Солнце ярилось в небе. Пронзительно кричали чайки над сизо-синим морем, и волны, ползущие на песок, лениво лизали пятки двум разгорячённым, загорелым телам.

- Мы - сумасшедшие, Володенька! Ну, кто коньяк селёдкой закусывает?

- Так ведь селёдка какая! Тихоокеанская! Кит, а не селёдка, и прямо из бочки. Свежак! Где ещё такое возможно?

- Но, ведь даже ни кусочка хлеба нет.

- Зато арбуз какой, смотри! Пойдём, искупаем его в Японском море. Видишь, плывёт, значит - спелый. Зарежем его!

- М-м-м, как вкусно! Слушай, да ты обгорел, обгорел на солнце. Больно? Больно!!!

Больно было повсюду, в каждой клеточке тела. Но ещё было трудно дышать, а он всё втягивал и втягивал воздух остатками своих лёгких, стремясь наконец-то вдохнуть чистого, которого уже и не было в комнатке. Полыхало всё в этой маленькой деревянной дачке, принадлежащей его семье и уже оставленной на зиму одиноко стоять в дачном посёлке недалеко от Волоколамска.

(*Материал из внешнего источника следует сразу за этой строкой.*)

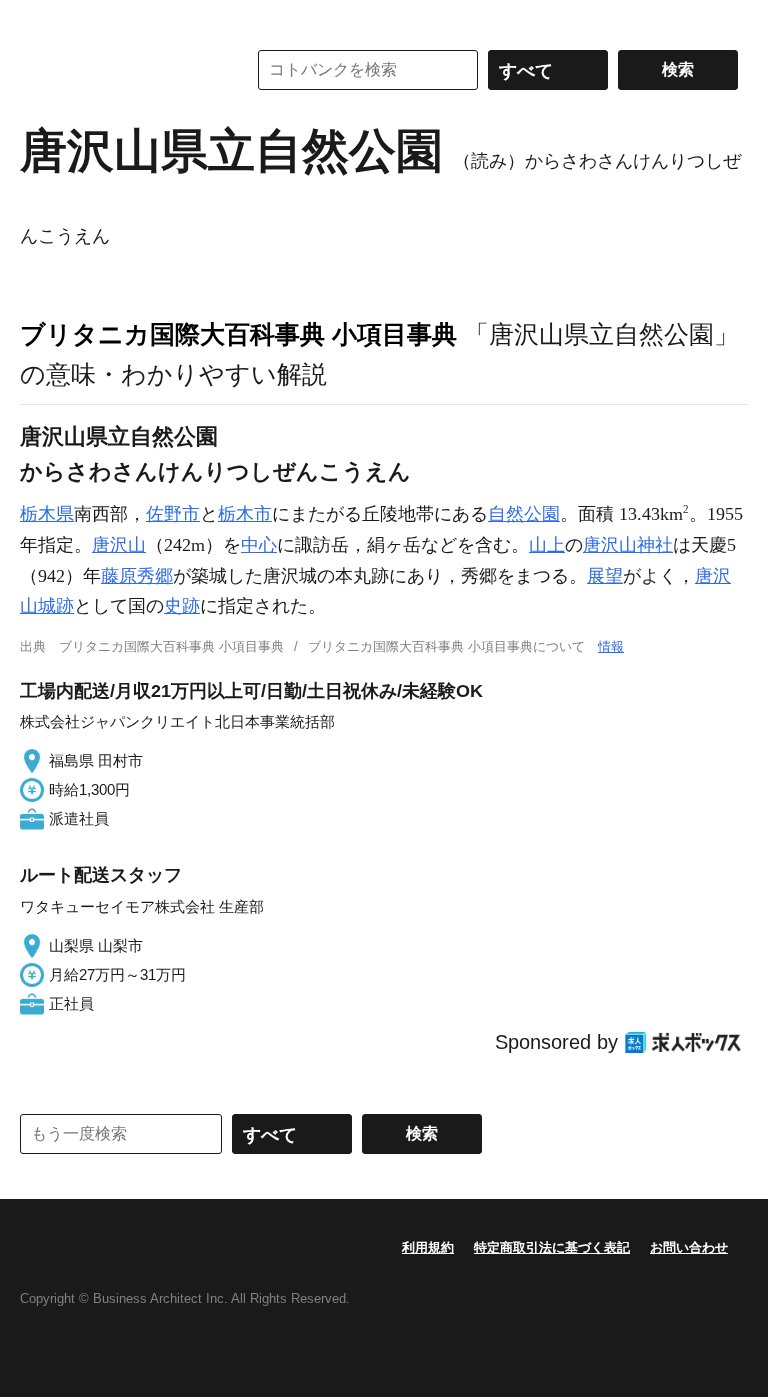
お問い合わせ (689, 1247)
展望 (605, 576)
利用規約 (428, 1247)
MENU (40, 20)
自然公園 (524, 514)
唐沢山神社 (628, 545)
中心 (259, 545)
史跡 (182, 606)
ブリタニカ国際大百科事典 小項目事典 (238, 334)
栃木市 (245, 514)
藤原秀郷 (137, 576)
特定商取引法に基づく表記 (552, 1247)
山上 (547, 545)
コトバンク (119, 70)
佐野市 (173, 514)
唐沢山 (119, 545)
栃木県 (47, 514)
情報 (611, 646)
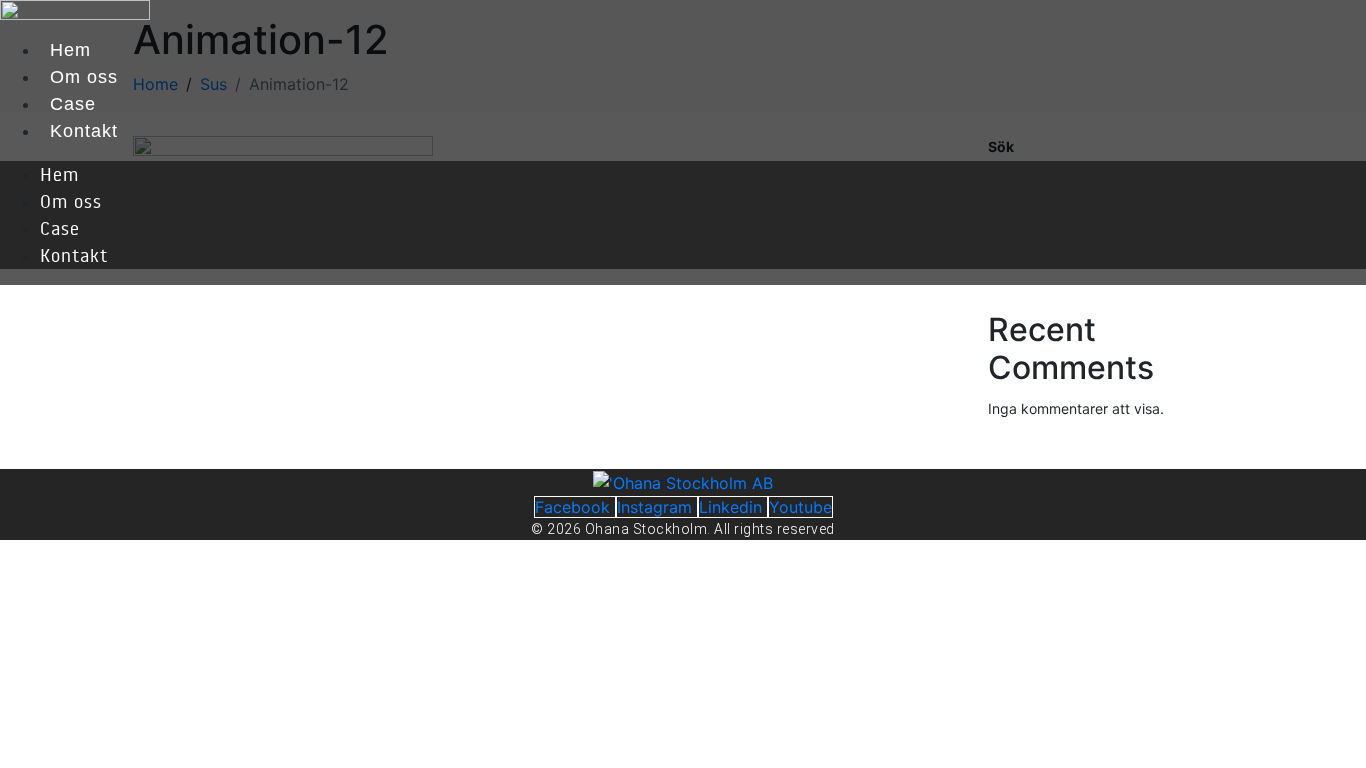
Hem (70, 50)
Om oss (84, 77)
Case (73, 104)
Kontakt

Какая злая ирония, какой рок привёл именно сюда, на эту дачу, после стольких лет мыканья по жизни этого бедолагу. Он шёл домой уже давно и почти пришёл, и сейчас его душа улетала вместе с дымом в ночное небо, к долгожданному покою, и только угасающее сознание ещё ловило картины прошлой жизни: два тела на пустынном песчаном пляже под слепящим солнцем, в далёкой, маленькой бухте Японского моря. Двое счастливых и полных любовью человека, у которых вся жизнь ещё впереди, и они ещё не знают, как распорядятся ею.

Домик горел, и откуда-то уже ехали машины, и бежал сторож дачного посёлка, причитая и ахая от увиденного пожара.

Тушить было нечего, да и не за чем.

Домик горел, и вместе с ним сгорала так хорошо начавшаяся и так нелепо закончившаяся жизнь.

Путник! Вот ты и пришёл к дому своему.